Un ritrovamento che si deve al fatto che Clara era equipaggiata con GPS/GSM e che poco prima di morire era uscita allo scoperto”.

Clara è capitata in un buco nero dove impera il bracconaggio

“Purtroppo, sottolinea ancora l’ornitologo , è noto che la Sicilia occidentale rappresenta per i rapaci migratori e per l’avifauna in genere una sorta di gigantesco “buco nero” nel quale vengono inghiottiti ogni anno innumerevoli uccelli a causa di un bracconaggio intenso e diffuso. Solo il monitoraggio di Clara mediante il GPS/GSM ha permesso l’emersione di un reato che, è logico pensare, sia commesso abitualmente nell’area.

I pallini che hanno centrato il corpo di Clara hanno vanificato i tanti sforzi profusi per la sua nascita in cattività e per l’organizzazione del suo rilascio: c’è chi lavora con passione per assicurare un futuro a specie che stanno scomparendo per molte cause antropiche e c’è chi ancora, nel 2018, non riesce a dare un senso alla sua esistenza se non sparacchiando qua e là ed è così idiota e criminale da ammazzare un rapace protetto e in via di estinzione.

Si spera almeno che la morte di Clara possa servire a dare un giro di vite all’anarchia totale che vige nell’area e spingere ad un contrasto più efficace del virulento ed impunito bracconaggio che vi regna”.

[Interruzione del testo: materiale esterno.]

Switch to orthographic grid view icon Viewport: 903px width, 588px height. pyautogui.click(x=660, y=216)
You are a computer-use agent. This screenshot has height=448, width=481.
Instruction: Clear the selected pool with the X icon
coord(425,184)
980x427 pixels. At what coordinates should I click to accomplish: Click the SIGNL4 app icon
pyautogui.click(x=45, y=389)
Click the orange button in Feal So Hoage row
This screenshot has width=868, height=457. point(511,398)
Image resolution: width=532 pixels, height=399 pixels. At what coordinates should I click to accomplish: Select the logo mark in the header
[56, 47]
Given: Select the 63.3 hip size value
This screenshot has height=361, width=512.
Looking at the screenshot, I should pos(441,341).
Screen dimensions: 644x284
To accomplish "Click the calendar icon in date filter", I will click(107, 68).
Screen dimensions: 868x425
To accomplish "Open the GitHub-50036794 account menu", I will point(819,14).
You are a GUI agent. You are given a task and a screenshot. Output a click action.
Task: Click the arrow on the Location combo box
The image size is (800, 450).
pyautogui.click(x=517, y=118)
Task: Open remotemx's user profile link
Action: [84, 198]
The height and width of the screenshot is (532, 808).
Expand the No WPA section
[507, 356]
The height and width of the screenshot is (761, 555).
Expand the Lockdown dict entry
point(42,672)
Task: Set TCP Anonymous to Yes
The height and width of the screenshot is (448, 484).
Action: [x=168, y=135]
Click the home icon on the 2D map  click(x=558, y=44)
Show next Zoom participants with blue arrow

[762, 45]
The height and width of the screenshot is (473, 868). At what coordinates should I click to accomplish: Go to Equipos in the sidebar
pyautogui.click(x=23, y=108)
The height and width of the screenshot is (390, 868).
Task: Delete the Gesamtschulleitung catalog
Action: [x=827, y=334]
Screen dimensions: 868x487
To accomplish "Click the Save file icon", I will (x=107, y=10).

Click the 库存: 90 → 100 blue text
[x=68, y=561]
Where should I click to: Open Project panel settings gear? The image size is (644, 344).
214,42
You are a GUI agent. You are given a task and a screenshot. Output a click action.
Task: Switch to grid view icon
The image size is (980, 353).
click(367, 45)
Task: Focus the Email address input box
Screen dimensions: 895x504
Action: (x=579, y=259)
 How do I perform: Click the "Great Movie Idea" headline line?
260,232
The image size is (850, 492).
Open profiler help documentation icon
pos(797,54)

Il Cerm, assieme all’Ispra, l’Istituto superiore per la protezione e la ricerca ambientale, si occupano di animali come Clara e Bianca nell’ambito del progetto Life Egyptian Vulture (nome inglese del capovaccaio). L’obiettivo è appunto la conservazione di questo rapace, di cui si contano pochissimi esemplari in Italia.